- What to produce: In the listing below, find the line with "http://www.ibew32.com (386, 1188)" and the line with "Stores (1147, 620)". Repeat those two lines and all lines between them exactly.

BEGIN Exercise material

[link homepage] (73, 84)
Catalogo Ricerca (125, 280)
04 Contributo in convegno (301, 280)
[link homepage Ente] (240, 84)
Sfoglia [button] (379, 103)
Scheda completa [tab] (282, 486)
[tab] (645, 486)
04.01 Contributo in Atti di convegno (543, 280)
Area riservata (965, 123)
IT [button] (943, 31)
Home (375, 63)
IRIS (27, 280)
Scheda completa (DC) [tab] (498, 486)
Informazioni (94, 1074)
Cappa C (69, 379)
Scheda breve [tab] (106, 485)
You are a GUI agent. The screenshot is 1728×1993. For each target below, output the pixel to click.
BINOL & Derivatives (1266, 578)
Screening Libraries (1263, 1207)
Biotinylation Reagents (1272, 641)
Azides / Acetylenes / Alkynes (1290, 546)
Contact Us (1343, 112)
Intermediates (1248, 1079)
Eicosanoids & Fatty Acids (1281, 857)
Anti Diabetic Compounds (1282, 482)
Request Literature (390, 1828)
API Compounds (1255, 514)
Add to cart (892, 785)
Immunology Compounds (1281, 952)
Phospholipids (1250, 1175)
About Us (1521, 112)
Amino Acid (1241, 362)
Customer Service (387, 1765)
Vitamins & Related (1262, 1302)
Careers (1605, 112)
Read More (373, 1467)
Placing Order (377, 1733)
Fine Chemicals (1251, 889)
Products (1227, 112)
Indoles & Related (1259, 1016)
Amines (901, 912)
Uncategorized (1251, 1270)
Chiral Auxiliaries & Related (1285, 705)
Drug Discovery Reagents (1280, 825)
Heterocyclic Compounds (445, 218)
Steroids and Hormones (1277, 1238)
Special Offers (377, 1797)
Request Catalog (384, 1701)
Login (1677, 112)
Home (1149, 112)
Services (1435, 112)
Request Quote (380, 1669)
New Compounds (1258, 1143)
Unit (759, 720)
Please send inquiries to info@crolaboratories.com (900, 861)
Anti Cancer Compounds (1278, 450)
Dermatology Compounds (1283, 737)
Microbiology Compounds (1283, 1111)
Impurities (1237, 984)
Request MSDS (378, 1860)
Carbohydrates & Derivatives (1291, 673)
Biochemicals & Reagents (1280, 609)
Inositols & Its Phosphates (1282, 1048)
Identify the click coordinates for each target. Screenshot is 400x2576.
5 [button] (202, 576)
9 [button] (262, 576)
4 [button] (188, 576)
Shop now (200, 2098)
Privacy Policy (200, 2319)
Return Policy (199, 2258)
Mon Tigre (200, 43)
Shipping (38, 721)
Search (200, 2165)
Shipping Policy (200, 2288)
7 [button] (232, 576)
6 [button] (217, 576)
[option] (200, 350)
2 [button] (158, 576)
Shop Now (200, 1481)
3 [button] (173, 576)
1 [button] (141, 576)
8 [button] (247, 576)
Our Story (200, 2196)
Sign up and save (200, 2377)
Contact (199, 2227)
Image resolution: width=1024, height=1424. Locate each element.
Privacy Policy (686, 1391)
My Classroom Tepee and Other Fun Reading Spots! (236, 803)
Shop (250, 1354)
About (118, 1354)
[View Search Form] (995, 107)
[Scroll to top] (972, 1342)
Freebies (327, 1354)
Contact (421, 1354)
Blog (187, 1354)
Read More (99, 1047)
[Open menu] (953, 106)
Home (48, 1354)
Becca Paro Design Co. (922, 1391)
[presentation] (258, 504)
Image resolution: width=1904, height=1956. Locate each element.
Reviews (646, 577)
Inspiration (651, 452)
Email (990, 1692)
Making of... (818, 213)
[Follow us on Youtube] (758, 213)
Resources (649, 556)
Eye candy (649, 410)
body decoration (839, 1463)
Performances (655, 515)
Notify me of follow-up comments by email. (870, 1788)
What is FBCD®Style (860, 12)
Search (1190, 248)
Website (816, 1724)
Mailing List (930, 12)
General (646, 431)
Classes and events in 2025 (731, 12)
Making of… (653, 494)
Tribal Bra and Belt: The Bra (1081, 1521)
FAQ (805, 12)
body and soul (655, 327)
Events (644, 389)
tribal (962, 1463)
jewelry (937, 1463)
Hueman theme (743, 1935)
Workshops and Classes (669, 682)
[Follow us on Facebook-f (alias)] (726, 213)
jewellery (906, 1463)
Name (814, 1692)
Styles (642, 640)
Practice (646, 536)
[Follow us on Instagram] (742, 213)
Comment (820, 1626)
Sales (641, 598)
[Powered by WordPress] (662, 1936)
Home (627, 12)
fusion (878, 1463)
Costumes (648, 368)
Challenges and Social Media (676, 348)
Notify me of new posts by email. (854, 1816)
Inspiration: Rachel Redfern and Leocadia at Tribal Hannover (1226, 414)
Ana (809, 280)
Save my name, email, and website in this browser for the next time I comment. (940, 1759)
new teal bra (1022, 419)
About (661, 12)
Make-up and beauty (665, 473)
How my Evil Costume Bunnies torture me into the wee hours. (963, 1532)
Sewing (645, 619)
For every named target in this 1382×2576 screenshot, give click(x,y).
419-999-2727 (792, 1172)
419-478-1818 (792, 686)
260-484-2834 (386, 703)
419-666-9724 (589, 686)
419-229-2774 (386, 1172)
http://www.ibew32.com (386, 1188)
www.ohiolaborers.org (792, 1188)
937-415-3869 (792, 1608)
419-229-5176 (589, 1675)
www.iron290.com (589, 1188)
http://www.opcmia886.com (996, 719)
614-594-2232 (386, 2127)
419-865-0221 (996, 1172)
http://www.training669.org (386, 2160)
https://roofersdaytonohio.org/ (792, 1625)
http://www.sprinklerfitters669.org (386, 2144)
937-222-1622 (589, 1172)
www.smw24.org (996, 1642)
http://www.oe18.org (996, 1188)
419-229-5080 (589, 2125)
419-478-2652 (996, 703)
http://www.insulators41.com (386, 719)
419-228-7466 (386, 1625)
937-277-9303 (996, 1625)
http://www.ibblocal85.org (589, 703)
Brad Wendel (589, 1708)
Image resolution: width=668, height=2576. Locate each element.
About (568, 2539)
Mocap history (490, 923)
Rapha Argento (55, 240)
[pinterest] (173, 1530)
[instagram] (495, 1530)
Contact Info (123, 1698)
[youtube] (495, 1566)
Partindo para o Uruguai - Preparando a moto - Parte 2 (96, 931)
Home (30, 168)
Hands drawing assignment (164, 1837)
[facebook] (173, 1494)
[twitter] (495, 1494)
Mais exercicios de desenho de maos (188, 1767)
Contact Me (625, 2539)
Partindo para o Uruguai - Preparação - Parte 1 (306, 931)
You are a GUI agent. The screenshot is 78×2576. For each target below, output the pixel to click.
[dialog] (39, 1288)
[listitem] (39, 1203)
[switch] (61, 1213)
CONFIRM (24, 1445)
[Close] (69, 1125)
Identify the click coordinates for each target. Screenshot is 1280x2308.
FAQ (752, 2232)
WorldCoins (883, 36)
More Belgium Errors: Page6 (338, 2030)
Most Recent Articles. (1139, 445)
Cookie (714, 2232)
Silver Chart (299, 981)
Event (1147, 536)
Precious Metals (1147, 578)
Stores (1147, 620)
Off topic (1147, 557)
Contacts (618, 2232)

END Exercise material

- Your response:
http://www.ibew32.com (386, 1188)
www.ohiolaborers.org (792, 1188)
937-415-3869 (792, 1608)
419-229-5176 (589, 1675)
www.iron290.com (589, 1188)
http://www.opcmia886.com (996, 719)
614-594-2232 (386, 2127)
419-865-0221 (996, 1172)
http://www.training669.org (386, 2160)
https://roofersdaytonohio.org/ (792, 1625)
http://www.sprinklerfitters669.org (386, 2144)
937-222-1622 (589, 1172)
www.smw24.org (996, 1642)
http://www.oe18.org (996, 1188)
419-229-5080 (589, 2125)
419-478-2652 (996, 703)
http://www.insulators41.com (386, 719)
419-228-7466 (386, 1625)
937-277-9303 (996, 1625)
http://www.ibblocal85.org (589, 703)
Brad Wendel (589, 1708)
Image resolution: width=668, height=2576. Locate each element.
About (568, 2539)
Mocap history (490, 923)
Rapha Argento (55, 240)
[pinterest] (173, 1530)
[instagram] (495, 1530)
Contact Info (123, 1698)
[youtube] (495, 1566)
Partindo para o Uruguai - Preparando a moto - Parte 2 (96, 931)
Home (30, 168)
Hands drawing assignment (164, 1837)
[facebook] (173, 1494)
[twitter] (495, 1494)
Mais exercicios de desenho de maos (188, 1767)
Contact Me (625, 2539)
Partindo para o Uruguai - Preparação - Parte 1 (306, 931)
You are a GUI agent. The screenshot is 78×2576. For each target below, output the pixel to click.
[dialog] (39, 1288)
[listitem] (39, 1203)
[switch] (61, 1213)
CONFIRM (24, 1445)
[Close] (69, 1125)
Identify the click coordinates for each target. Screenshot is 1280x2308.
FAQ (752, 2232)
WorldCoins (883, 36)
More Belgium Errors: Page6 (338, 2030)
Most Recent Articles. (1139, 445)
Cookie (714, 2232)
Silver Chart (299, 981)
Event (1147, 536)
Precious Metals (1147, 578)
Stores (1147, 620)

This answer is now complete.